- _Records supplied_:
◇ ◇ ◇
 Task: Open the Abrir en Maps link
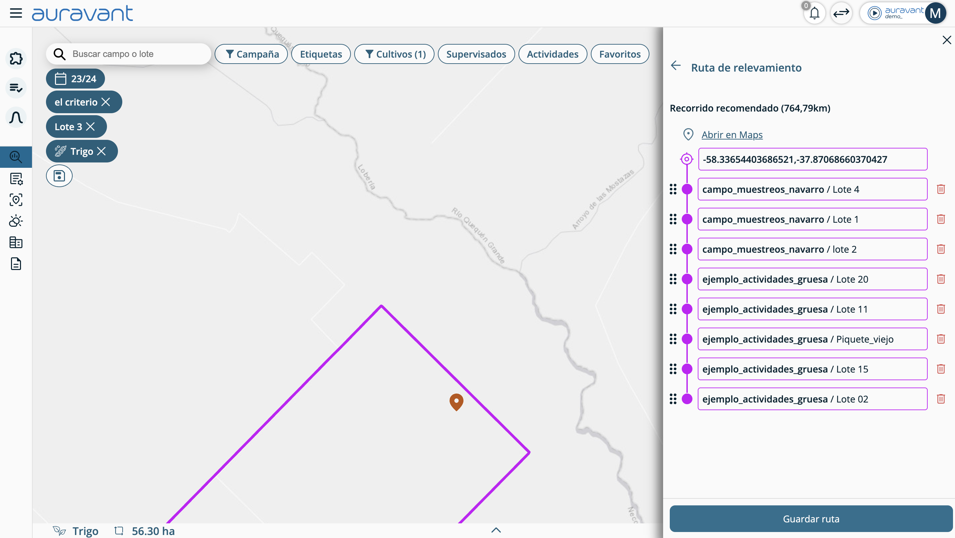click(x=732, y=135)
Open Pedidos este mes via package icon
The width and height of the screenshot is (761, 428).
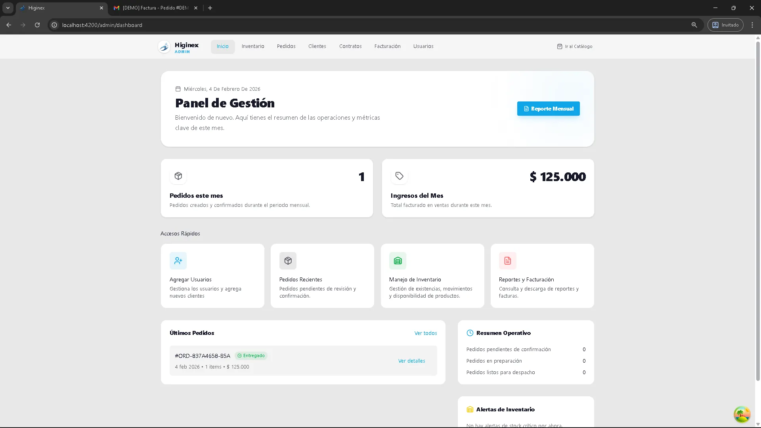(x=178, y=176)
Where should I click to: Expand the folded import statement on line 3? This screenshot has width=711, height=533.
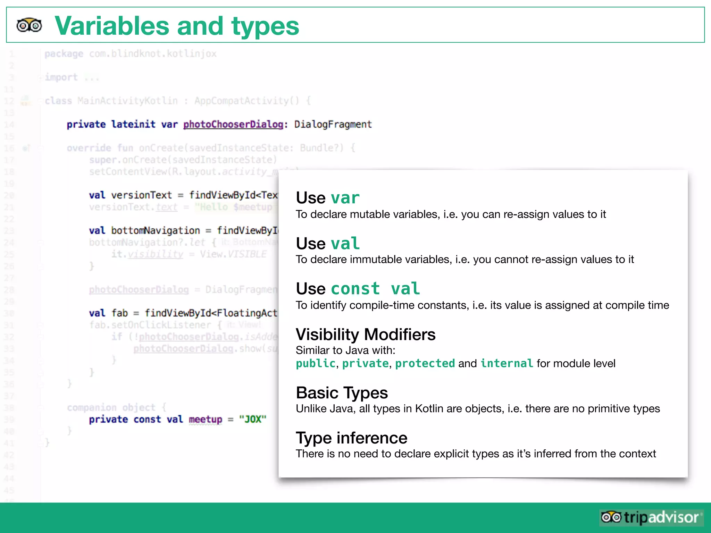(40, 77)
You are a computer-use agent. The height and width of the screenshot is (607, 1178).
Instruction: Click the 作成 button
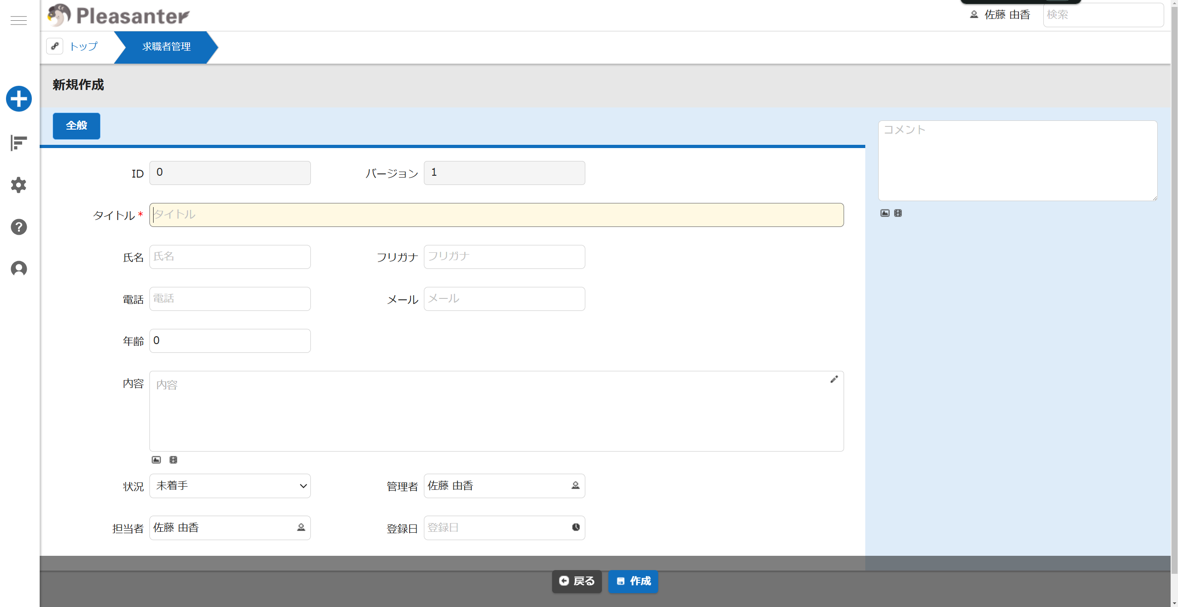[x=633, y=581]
◇ ◇ ◇
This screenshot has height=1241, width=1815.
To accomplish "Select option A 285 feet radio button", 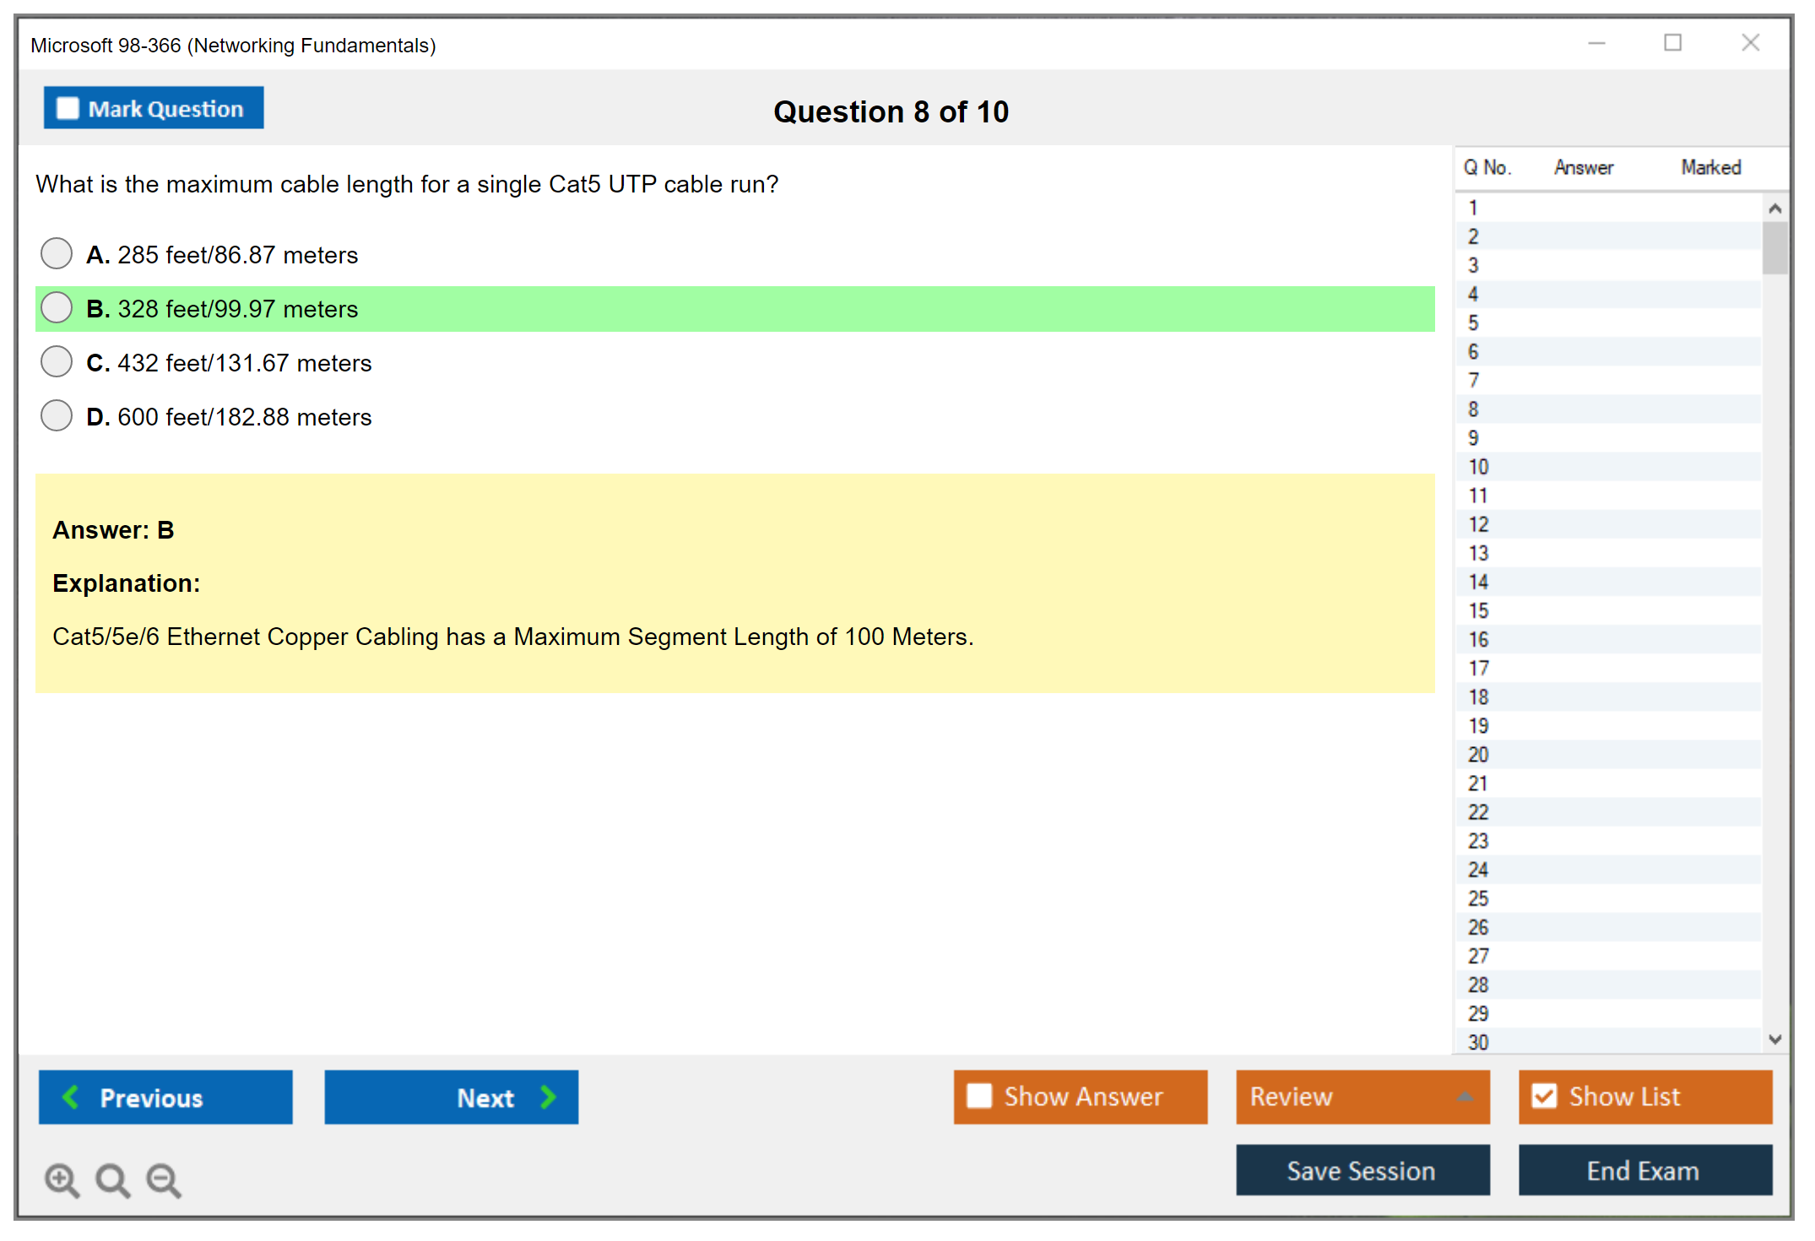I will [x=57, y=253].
◇ ◇ ◇
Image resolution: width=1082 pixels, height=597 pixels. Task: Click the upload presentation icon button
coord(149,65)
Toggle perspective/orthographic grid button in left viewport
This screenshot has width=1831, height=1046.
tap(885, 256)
◇ ◇ ◇
- _What this task involves_: Return only the part above that opens with the line containing "Task: Open the Abrir en Maps link" and closes with the line containing "You are a computer-use", exactly and with both ends, skipping the pictures.

- _Solution_:
 Task: Open the Abrir en Maps link
click(x=732, y=135)
Open Pedidos este mes via package icon
The width and height of the screenshot is (761, 428).
(x=178, y=176)
Where should I click to: Expand the folded import statement on line 3? This screenshot has width=711, height=533.
(40, 77)
You are a computer-use agent. The height and width of the screenshot is (607, 1178).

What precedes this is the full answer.